Energy users have a significant concern about wholesale spot prices rising in future years.
These concerns have been aired by the majority of energy users who have presented at recent EUAA seminars, and have been supported by most of the other presenters on these days.
A. Historical Trend in Prices
I’ve recently posted some analysis of the way in which prices have trended in the 17 years since the competitive electricity market was first introduced in Australia (beginning in Victoria in 1994 and progressing to the National Electricity Market in December 1998).
As noted in that post, a person could just as easily see that current prices are lower than they have been in the past, or higher than they have been in the past – it all depends on the historical period to which they are referenced.
It’s also apparent that current prices are not outside the range over which prices have trended in the past.
With this in mind, I’d like to discuss a number of the factors that need to be considered in determining where prices might head in future.
B. Trend for the Future
We’re not a consulting company that produces our own forecasts of the future of the market.
Rather (in the same approach we adopt in general) we take the approach of collating and communicating as many relevant factors as possible, to enable our clients & readers to make their own judgement of what the future might bring.
I have tried to include a long list of drivers on both sides of the equation i.e.
(a) some driving prices higher, and
(b) others supporting softer prices.In some cases commentary has been provided, whilst in other cases (where discussion was scant at EUAA events) less commentary has been included.
1) Balance between supply and demand
The greatest driver supporting a trend in prices (higher or lower) is the trend in the balance between supply and demand.
It is for this reason, for instance, that we include a real-time view of the Instantaneous Reserve Plant Margin within NEM-Watch.
In considering this trend, it is important to keep in mind the fact that both sides of the equation are not equal.

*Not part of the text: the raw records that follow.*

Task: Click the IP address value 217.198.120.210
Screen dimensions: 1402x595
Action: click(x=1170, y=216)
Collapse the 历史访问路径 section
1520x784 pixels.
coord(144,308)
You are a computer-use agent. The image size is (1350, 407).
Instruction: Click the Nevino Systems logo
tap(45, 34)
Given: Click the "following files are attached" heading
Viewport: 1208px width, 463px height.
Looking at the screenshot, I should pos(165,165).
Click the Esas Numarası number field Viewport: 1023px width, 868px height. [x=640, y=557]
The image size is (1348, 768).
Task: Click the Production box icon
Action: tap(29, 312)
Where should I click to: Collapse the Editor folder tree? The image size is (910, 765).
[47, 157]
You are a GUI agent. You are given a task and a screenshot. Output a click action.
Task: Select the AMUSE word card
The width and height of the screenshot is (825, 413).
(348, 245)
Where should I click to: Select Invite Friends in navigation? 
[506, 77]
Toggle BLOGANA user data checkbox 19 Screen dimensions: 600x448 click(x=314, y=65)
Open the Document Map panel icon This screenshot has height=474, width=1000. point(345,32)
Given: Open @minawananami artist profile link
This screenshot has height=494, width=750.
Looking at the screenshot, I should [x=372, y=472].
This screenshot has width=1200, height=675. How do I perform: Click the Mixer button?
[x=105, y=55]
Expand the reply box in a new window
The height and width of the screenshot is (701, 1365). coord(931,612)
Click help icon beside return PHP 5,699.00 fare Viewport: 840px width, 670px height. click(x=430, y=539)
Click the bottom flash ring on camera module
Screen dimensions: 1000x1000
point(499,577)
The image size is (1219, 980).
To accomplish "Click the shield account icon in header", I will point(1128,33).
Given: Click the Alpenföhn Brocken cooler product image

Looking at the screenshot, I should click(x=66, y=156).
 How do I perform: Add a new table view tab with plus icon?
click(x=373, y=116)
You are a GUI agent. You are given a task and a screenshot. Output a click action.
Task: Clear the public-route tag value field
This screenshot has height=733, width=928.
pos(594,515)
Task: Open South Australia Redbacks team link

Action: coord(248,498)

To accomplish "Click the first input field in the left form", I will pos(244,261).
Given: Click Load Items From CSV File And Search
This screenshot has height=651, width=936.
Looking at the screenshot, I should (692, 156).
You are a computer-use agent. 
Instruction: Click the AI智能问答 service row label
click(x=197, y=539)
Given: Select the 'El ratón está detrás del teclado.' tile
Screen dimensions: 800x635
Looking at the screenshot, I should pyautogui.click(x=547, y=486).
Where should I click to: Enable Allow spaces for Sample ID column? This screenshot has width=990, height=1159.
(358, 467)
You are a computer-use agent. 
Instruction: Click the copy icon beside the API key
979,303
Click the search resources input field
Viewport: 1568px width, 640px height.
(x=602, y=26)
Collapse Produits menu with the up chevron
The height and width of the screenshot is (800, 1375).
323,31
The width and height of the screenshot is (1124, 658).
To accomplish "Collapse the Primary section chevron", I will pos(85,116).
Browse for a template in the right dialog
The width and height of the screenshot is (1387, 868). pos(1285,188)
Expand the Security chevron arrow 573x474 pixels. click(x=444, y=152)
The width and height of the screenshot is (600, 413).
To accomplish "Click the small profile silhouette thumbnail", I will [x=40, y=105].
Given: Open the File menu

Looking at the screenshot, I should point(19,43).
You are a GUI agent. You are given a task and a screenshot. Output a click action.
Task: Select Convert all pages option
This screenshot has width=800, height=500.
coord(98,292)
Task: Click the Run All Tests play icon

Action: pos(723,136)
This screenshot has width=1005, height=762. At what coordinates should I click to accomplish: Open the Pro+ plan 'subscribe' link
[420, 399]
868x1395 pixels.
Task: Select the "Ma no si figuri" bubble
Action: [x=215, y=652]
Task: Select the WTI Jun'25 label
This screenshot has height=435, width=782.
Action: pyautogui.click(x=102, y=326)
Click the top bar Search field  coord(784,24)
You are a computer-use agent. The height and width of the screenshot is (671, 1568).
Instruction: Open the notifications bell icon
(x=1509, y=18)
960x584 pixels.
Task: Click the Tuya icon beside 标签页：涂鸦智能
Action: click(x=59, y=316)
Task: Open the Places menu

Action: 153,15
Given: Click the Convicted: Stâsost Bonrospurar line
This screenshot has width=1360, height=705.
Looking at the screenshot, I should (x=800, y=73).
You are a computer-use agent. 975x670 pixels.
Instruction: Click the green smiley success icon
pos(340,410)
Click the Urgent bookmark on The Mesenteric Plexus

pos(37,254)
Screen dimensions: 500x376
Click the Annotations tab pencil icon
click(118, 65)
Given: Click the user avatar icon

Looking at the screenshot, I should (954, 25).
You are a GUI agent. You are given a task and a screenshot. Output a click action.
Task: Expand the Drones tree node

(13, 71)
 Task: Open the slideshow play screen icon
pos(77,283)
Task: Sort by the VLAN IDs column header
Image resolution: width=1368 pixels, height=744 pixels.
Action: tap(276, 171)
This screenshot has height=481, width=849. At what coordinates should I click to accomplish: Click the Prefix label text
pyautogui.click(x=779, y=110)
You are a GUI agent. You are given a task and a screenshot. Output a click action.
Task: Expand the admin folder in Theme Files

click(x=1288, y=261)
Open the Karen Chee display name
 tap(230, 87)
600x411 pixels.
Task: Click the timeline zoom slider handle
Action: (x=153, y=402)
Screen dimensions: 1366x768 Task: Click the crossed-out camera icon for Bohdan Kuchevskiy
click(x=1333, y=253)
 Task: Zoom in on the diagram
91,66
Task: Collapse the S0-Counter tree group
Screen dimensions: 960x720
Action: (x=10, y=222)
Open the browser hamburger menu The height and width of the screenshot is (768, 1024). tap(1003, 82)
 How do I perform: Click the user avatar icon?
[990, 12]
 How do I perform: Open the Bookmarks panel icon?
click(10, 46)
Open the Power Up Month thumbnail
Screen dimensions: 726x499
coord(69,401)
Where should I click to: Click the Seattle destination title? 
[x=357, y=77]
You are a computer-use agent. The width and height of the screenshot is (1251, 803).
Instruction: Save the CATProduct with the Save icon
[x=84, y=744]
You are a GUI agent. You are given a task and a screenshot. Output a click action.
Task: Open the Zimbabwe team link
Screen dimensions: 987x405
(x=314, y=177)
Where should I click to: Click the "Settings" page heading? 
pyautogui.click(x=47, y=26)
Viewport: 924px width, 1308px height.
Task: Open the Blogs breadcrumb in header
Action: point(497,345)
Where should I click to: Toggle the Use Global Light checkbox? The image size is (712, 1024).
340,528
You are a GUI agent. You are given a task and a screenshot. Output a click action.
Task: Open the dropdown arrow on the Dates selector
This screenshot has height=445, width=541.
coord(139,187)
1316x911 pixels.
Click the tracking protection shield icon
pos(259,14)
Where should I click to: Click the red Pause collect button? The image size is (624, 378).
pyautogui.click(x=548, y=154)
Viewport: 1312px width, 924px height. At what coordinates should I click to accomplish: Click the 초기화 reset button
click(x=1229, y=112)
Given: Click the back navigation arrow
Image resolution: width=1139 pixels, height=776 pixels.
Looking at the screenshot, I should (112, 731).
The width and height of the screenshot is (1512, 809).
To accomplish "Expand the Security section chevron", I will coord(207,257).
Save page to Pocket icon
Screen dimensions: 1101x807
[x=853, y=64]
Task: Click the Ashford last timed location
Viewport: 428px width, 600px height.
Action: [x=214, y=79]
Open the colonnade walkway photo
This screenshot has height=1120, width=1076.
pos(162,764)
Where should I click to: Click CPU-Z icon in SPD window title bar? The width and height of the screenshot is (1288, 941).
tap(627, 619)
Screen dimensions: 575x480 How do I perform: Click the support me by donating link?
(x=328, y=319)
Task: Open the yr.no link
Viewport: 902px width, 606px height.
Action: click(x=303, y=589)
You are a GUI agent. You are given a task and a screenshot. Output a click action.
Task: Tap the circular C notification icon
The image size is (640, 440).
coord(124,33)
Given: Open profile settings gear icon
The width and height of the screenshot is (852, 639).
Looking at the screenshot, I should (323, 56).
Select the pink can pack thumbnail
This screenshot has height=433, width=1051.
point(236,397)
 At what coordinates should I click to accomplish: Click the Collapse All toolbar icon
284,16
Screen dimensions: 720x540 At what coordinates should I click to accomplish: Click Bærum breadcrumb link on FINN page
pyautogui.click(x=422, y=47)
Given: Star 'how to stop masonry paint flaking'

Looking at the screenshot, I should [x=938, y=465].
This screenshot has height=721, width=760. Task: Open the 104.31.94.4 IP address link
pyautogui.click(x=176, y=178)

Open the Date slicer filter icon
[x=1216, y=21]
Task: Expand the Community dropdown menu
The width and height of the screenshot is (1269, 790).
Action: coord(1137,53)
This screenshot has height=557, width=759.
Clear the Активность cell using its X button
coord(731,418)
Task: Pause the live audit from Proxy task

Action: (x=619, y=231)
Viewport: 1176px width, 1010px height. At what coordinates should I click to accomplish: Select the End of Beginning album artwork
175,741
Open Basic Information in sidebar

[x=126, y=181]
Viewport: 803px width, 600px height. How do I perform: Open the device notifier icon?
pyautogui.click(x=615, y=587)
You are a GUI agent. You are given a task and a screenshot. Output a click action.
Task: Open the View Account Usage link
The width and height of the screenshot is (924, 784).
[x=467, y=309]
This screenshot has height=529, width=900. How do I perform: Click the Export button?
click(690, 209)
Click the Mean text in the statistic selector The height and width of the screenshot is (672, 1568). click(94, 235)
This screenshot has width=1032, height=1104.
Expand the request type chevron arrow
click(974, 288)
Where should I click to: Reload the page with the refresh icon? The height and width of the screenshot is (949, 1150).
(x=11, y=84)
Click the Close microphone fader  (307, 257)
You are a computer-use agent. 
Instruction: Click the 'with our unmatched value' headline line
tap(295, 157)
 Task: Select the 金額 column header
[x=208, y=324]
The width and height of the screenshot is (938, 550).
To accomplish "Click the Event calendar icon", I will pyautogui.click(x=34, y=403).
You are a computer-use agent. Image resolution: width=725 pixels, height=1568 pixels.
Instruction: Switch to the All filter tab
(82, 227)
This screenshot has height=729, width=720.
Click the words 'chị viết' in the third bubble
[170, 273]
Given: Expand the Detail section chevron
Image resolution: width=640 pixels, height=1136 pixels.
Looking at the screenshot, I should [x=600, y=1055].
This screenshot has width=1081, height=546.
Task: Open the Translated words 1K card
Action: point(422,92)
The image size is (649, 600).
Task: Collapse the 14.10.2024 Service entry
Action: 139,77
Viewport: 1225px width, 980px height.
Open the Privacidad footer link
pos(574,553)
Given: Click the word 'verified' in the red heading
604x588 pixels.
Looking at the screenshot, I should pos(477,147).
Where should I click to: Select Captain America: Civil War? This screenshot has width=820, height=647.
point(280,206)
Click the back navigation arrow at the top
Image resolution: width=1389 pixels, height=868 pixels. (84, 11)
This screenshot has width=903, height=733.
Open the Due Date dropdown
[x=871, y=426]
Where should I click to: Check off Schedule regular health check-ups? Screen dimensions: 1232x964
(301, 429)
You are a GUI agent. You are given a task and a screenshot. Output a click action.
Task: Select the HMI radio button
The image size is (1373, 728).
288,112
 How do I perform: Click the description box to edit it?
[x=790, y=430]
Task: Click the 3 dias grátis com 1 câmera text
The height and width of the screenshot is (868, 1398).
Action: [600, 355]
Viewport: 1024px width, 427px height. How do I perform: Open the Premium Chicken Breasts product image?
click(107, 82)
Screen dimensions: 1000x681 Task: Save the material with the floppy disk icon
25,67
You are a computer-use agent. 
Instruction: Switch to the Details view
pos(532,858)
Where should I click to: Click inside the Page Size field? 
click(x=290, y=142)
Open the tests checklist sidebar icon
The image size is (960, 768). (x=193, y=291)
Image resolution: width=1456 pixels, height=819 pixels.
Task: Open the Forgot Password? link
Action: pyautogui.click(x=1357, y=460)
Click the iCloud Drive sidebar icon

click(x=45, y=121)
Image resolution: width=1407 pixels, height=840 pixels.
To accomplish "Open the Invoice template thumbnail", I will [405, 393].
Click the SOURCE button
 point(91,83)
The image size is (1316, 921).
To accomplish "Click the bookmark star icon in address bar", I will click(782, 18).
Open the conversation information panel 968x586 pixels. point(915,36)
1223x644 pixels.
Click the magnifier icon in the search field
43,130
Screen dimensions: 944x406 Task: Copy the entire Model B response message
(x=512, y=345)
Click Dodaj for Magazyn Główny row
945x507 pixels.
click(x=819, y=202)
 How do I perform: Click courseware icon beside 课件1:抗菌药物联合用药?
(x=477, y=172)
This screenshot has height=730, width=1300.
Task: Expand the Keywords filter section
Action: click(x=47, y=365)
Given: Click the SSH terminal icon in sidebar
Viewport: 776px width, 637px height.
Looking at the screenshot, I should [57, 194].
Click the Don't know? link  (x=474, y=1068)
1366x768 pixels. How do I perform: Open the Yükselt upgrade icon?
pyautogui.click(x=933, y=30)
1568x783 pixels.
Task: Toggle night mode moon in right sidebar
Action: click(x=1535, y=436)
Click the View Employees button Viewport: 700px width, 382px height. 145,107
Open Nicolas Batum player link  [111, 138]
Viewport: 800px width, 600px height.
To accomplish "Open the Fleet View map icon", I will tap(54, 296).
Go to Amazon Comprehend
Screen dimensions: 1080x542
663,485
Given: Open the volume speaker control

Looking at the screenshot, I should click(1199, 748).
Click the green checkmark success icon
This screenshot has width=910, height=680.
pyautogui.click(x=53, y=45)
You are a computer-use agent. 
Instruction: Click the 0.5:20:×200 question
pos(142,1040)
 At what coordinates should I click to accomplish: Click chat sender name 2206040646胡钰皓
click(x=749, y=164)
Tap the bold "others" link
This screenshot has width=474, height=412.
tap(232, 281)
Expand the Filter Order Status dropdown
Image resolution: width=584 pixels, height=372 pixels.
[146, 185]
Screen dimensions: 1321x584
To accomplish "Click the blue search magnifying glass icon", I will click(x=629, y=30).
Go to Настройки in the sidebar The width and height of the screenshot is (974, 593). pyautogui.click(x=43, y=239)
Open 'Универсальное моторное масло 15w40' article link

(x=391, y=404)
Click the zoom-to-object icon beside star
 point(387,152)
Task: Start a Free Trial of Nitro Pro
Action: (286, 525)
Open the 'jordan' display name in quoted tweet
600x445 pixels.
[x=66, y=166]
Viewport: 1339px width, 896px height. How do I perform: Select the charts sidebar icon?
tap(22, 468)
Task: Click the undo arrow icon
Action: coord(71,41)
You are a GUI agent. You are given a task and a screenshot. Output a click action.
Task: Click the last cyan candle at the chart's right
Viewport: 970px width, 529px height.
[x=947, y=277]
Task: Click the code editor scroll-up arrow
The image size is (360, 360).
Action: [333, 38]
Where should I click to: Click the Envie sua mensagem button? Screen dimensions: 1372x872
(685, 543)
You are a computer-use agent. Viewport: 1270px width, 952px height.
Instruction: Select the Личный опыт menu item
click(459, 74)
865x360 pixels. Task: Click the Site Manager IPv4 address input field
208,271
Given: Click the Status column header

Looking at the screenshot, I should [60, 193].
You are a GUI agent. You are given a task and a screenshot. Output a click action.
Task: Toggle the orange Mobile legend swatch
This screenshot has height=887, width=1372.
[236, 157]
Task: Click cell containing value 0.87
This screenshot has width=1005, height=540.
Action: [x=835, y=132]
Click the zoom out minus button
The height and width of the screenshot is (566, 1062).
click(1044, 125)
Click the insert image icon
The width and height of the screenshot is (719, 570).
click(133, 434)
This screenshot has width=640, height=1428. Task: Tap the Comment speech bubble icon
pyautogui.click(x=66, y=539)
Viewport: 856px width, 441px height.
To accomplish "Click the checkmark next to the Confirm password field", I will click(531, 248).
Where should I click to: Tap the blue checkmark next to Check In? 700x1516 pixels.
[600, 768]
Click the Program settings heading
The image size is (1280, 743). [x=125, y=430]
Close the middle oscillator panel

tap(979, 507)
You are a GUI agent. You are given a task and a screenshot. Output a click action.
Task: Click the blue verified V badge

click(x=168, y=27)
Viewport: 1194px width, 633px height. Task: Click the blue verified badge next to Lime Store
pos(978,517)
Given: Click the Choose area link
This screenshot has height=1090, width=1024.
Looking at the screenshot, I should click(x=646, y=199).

What I mean by this is that it’s commonly accepted that demand (because it is distributed, and the result of millions of individual purchasing decisions) will continue to grow forever into the future, whereas new supply sources for electricity (because they are lumpy, and subject to only a relatively small number of investment decisions) are seen as discrete events – hence not guaranteed.
Because the supply and demand sides are not seen consistently, it can be relatively easy to slip into a paradigm in which we look at a relentlessly growing demand curve and a (seemingly) fixed supply curve and draw the conclusion that prices will rise in the future. This is an over-simplification that can be dangerously misleading.
For instance, I have highlighted in previous posts that:
(a) The addition of new generation supplies in the NEM over the past 10 years has almost kept pace with growth in demand, on an annual average basis.
(b) The distribution of surplus generation across the NEM at the time of peak winter demand has been largely the same over the 8 year period from winter 2002.
(c) That’s not meant to imply that the market is perfect, however, as it was certainly surprised in summer 2008-09 by higher-than expected peak demand, in the same way that the market was also surprised in winter 2007 by a early arrival of peak demand.
With respect to both supply and demand, the following additional comments can be made:
1a) Demand growth
It was noted by several speakers that demand growth had slowed in more recent times.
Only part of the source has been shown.